United Overseas Bank is to apply machine learning technology from local RegTech startup and accelerator graduate Tookitaki across its entire anti-money laundering framework following a successful six-month pilot trial.
While industry norms generally require banks to use multiple systems to analyse subsets of the same data across different elements of their AML screening activities, Tookitaki's Anti-Money Laundering Suite (AMLS), can be applied as a single rounded solution.
For the pilot, UOB applied the system to name screening and transaction monitoring, experiencing a 60% and 50% reduction in false positives for individual names and corporate names respectively. Transaction monitoring saw a five per cent increase in true positives and 40% drop in false positives.
When it spots a pattern of suspicious activity, the AMLS also creates a smart rule and adds it to the AML typology library, thus enabling the machine learning models to detect similar patterns for future alerts.

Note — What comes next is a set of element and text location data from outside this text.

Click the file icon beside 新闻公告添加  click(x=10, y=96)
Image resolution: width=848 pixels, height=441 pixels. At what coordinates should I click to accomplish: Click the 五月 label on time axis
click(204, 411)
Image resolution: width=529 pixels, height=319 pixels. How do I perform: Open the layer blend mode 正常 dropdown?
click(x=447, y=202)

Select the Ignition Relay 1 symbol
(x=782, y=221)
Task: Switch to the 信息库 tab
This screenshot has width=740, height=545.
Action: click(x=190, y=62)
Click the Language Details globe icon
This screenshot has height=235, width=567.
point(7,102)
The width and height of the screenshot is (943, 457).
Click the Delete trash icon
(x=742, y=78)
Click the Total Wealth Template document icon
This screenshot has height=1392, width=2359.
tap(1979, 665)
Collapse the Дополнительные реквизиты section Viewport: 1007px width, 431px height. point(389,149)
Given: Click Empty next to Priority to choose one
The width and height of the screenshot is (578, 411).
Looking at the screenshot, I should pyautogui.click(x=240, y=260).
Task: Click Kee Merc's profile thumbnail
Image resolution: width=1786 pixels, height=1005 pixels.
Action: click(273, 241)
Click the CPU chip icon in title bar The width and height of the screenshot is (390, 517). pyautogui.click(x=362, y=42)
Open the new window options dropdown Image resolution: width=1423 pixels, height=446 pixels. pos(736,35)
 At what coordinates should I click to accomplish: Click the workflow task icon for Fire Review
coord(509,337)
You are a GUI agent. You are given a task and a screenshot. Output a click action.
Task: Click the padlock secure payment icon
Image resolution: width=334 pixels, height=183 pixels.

Victor Ngo, head of group compliance, UOB, says, “The area of AML requires constant vigilance and continual enhancement to ensure that we stay on top of preventive, detective and enforcement measures. The six-month pilot has shown how AMLS can enhance our processes and over the next six months, we will continue to optimise AMLS’ machine learning algorithms by adding new transactional data into the database. We will then implement the solution across the entire AML framework over time.”